Vous avez accepté d’être la marraine de cette Journée du Refus de l’Echec Scolaire, d’où vous vient votre sensibilité aux inégalités, en particulier celles concernant l’accès à la lecture ?
M.D. Je ne sais pas… Peut-être un reste d’enfance. Les enfants sont très sensibles à l’injustice, et pas seulement quand elle les concerne. Ils ne se sont pas encore « habitués » à l’ordre établi, ou imposé. Ils s’étonnent : "C'est pas juste, c’est trop injuste !". Et ils ont raison. Pour ce qui est de la lecture, je la considère comme une puissance, une liberté, et comme un privilège. On peut choisir de s’en priver, de ne pas l’exercer. Mais pour cela, il faut en posséder la pratique. Or pour une quantité d’enfants, ce n’est pas le cas. Je considère qu’ils sont spoliés.

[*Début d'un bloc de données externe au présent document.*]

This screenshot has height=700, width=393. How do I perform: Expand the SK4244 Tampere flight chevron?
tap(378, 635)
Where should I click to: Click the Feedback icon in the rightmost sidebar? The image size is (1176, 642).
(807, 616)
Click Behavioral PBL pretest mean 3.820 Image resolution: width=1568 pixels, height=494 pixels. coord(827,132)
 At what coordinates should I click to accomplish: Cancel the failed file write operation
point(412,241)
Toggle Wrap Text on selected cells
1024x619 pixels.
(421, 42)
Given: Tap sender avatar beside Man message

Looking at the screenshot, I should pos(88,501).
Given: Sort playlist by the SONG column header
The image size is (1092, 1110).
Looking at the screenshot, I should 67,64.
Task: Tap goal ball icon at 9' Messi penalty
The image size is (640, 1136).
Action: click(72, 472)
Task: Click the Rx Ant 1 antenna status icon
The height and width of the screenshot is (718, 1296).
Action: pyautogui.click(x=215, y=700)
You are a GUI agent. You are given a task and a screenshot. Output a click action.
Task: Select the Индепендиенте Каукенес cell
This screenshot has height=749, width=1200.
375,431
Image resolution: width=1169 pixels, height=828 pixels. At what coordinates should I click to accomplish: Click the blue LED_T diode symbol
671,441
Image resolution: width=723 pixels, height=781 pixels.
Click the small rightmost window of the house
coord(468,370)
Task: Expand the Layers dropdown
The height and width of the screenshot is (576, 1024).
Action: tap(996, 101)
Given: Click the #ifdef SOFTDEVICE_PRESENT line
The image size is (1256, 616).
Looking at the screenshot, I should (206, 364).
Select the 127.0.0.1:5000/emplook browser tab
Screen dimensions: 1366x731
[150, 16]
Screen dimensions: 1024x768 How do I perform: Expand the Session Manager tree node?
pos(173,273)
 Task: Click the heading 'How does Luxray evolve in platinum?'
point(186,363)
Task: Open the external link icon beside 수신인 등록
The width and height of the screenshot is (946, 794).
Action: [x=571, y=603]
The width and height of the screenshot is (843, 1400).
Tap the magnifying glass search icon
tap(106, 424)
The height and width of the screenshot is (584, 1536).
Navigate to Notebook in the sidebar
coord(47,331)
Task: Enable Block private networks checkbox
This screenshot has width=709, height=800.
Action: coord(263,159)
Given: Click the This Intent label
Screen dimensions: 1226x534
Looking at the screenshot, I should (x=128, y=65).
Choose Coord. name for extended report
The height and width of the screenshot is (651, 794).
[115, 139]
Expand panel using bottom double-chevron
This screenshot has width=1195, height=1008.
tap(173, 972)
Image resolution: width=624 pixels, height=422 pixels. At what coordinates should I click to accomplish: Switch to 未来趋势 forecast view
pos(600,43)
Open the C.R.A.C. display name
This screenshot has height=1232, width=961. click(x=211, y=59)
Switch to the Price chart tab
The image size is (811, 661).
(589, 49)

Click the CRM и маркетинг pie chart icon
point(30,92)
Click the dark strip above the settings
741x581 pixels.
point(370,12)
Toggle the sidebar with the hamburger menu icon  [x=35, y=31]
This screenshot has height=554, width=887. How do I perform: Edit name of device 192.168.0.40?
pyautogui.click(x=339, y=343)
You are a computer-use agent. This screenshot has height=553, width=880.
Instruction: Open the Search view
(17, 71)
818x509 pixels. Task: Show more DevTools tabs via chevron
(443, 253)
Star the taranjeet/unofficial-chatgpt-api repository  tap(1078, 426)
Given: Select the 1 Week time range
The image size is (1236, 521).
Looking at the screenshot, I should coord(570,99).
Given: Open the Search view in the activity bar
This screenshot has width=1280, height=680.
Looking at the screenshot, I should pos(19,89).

En tant qu’autrice, vous posez-vous la question du public qui vous lit et notamment des enfants/jeunes dits « éloignés du livre » ?
M.D. Ah oui. Je m’efforce (dans beaucoup de mes livres) d’écrire simple et clair, de construire des phrases équilibrées et pas trop longues, de choisir des mots précis et usuels. Quand j’ai écrit « L’école de ma vie », je pensais à une petite fille qui ne parvenait pas à entrer dans la lecture. J’y répète les mots et les structures de phrase, pour rendre la lecture plus familière. Mais ce n’est jamais une privation. J’aime beaucoup moi-même qu’on écrive clair et précis, pour tous les âges. Et puis je place toujours des mots dont je sais qu’ils sont nouveaux pour les enfants. Parce que découvrir un mot, lui trouver un sens dans son contexte, est un plaisir délicieux... à condition de n’être ni noyé, ni exclu.
Vos romans abordent souvent des sujets de société. Vous refusez pourtant de vous poser en autrice « militante » et dites que ce qui compte avant tout, c’est de « partager des bonnes histoires ». Vous n’avez pas plus envie que cela de convaincre vos lecteurs ?
M.D. Quoi qu’on écrive, on écrit dans son temps, on choisit sa langue, on imprime sa vision. Il n’existe pas de texte, même dans son insignifiance, qui puisse s’affranchir de dimension politique et morale, dans son intention comme dans ses conséquences. À moins d’avoir une idée à développer ou une information à partager (ce qu’il m’est aussi arrivé de faire), je ne vois pas l’intérêt de vouloir « passer un message ». L’histoire est le message. L’écriture est le message.
Vous rencontrez beaucoup d’enfants et d’ados qui vous lisent : avez-vous l’impression qu’ils ont changé depuis trente ans ?
M.D. Pas tant que ça. Ils désirent toujours les mêmes choses, le regard, la reconnaissance, la confiance. Ils ont toujours peur des mêmes choses, le rejet, l’échec, le mépris. Ils sont toujours travaillés par les mêmes soucis familiaux, sociaux, amicaux, professionnels (car élève, c’est une sorte de profession !) qui peuvent les envahir et les déborder. Je n’ai encore jamais eu le sentiment qu’ils étaient étrangers, inaccessibles ou différents.